| Page text |
A billing manager at Capitol Counseling sent a request to Medicaid in May 2018, saying the woman was “chronically ill” and that it could not be stressed enough that she needed “URGENT continued care,” the affidavit says.
A review by an investigative auditor with the Medicaid Fraud Control Unit found 59 additional claims submitted by Robinson for text sessions and canceled sessions, which were not billable for Medicaid, according to court documents.
During an interview in October 2018, Robinson’s patient told a Wyoming Division of Criminal Investigation special agent working with the Medicaid Fraud Control Unit that she and Robinson had a sexual relationship in June and July 2018, and had sexual contact during her counseling sessions at his office. The woman said she told Robinson at the end of July that she wanted to end the relationship, but continue seeing him as a counselor, and that Robinson tried to convince her to continue the sexual contact.
The woman said she did not see Robinson for therapy in August 2018 or any time after that. The woman also provided investigators text messages and emails from Robinson about “therapy sessions, having sex during therapy sessions and meeting outside of the office for sex,” according to the affidavit.

| What is needed |
Reproduce the Medicaid billing passage between "A billing manager" and "the affidavit says.", inclusive, replacing "billing manager" with "office administrator".

| Extracted entries |

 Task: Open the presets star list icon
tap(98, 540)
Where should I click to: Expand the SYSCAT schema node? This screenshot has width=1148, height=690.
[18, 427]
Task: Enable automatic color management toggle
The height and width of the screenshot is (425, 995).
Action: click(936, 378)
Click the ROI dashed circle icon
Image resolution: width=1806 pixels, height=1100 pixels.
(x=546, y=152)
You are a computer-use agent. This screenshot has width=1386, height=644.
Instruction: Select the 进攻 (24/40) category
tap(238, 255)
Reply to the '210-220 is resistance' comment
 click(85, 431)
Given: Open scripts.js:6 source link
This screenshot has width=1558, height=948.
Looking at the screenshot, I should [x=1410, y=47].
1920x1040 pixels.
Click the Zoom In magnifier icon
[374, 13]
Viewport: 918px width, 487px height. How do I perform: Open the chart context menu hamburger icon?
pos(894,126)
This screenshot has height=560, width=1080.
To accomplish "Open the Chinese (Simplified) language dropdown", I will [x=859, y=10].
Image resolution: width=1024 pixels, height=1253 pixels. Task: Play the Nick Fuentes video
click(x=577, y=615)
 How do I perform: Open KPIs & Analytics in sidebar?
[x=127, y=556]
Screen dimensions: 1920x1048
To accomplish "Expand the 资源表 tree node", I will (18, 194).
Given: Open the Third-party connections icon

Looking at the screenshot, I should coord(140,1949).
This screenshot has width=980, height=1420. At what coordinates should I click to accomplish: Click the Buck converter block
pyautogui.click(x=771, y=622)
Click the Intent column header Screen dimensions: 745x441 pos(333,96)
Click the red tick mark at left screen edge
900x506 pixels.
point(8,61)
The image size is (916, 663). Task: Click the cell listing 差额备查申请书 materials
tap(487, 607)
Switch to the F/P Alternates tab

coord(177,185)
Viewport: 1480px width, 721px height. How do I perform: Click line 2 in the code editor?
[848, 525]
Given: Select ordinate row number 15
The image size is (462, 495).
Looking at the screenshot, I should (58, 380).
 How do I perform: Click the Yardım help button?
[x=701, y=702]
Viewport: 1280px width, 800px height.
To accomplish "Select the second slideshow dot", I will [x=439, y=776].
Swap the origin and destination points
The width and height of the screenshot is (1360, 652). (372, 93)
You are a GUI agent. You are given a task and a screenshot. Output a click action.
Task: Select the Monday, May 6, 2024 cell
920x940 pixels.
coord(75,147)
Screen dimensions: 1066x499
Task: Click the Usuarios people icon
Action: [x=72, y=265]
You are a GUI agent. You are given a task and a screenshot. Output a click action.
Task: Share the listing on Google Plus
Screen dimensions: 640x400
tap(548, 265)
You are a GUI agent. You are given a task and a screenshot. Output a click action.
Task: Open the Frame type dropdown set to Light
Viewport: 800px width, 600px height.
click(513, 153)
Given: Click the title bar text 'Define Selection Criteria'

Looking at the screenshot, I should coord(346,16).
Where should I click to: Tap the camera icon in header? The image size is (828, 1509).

| Task response |
A office administrator at Capitol Counseling sent a request to Medicaid in May 2018, saying the woman was “chronically ill” and that it could not be stressed enough that she needed “URGENT continued care,” the affidavit says.